Other Special Needs Challenges

For those with LANGUAGE challenges…

Does your loved one have issues communicating through words? 

Bring a visual schedule or augmentative communication device so he or she can adequately express his or her needs.

If your loved one is non-verbal and gets separated from you, it would be very wise to have a plan in place to locate him or her.

For those with SAFETY AWARENESS challenges…

Is autistic loved one a flight risk? 

Consider having a bracelet, lanyard, sticker, badge or a GPS Tracker (like Angel Sense) with your name and phone number in case he or she gets lost. This will greatly help Cast Members locate your loved one.

Consider telling Guest Relations know this is a potential risk when you get the DAS.

Is your loved one prone to full body meltdowns around a mass of people? 

Any cast member will help you with these issues, including helping you find an out-of-way place to calm down and getting the word out to other cast members that your child is missing.

The First Aid station is an option (located between Crystal Palace and Casey’s Corner restaurants near the Main Street and central hub).

For those with BODY-SPACE AWARENESS challenges…

Does your autistic loved one have a hard time understanding the social or safety impact of standing too close to others?

[Data under study]
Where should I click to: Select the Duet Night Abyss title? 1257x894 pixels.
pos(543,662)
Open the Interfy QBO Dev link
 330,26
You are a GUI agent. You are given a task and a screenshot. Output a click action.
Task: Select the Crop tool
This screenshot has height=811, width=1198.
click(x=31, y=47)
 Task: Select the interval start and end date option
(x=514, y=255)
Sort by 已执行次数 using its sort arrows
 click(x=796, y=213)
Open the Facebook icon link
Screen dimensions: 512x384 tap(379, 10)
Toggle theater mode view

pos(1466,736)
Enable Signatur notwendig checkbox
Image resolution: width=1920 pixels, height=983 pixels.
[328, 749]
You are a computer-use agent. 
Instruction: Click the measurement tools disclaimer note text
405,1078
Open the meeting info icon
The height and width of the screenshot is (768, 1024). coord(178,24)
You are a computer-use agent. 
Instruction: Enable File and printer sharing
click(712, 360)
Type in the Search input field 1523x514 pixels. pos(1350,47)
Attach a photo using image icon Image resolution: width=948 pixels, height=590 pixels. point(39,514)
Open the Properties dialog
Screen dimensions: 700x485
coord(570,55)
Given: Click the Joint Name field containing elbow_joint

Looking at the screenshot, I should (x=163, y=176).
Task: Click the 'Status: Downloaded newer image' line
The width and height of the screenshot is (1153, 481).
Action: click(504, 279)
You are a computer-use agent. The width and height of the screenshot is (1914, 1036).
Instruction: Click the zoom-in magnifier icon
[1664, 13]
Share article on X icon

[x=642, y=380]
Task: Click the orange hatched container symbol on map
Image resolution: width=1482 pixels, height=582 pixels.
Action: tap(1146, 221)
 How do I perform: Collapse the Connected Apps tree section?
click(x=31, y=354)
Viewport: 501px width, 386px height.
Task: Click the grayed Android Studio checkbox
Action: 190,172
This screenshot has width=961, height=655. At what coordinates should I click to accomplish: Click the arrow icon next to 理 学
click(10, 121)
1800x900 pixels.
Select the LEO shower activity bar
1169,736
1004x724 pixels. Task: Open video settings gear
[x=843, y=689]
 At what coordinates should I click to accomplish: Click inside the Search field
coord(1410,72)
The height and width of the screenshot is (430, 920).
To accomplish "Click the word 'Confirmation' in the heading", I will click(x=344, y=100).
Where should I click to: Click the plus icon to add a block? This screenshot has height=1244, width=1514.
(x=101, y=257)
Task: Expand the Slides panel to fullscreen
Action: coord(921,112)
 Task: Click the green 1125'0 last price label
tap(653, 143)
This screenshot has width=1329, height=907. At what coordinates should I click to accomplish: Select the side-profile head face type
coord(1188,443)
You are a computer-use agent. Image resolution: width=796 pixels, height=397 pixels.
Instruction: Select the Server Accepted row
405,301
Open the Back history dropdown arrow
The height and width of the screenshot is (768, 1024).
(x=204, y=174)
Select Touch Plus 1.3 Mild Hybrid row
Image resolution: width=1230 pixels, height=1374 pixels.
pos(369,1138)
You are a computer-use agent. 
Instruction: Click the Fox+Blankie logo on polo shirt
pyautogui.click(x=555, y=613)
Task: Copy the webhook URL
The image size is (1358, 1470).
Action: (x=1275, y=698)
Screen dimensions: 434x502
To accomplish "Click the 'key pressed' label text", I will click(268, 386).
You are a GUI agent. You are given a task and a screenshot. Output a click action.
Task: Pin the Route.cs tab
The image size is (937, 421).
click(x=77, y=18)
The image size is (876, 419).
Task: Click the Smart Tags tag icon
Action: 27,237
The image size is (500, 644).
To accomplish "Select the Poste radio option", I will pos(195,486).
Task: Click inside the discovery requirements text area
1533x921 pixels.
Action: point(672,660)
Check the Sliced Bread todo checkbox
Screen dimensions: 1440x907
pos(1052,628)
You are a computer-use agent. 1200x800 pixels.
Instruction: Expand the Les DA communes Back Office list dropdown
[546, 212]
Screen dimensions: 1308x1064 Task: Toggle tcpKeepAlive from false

[What you will do]
A. Answer these questions using the special needs text:
(i) What can be brought for a loved one who has trouble communicating through words?
(ii) Which GPS tracker is named as an example?
(iii) Where is the First Aid station located?
B. Reproduce word for word the part of the special needs text between "For those with LANGUAGE" and "your loved one.", inclusive.
Answer from the special needs text alone, without drawing on the records.

[Written answers]
A.
(i) A visual schedule or an augmentative communication device.
(ii) Angel Sense.
(iii) Between the Crystal Palace and Casey's Corner restaurants, near the Main Street and central hub.

B.
For those with LANGUAGE challenges…

Does your loved one have issues communicating through words? 

Bring a visual schedule or augmentative communication device so he or she can adequately express his or her needs.

If your loved one is non-verbal and gets separated from you, it would be very wise to have a plan in place to locate him or her.

For those with SAFETY AWARENESS challenges…

Is autistic loved one a flight risk? 

Consider having a bracelet, lanyard, sticker, badge or a GPS Tracker (like Angel Sense) with your name and phone number in case he or she gets lost. This will greatly help Cast Members locate your loved one.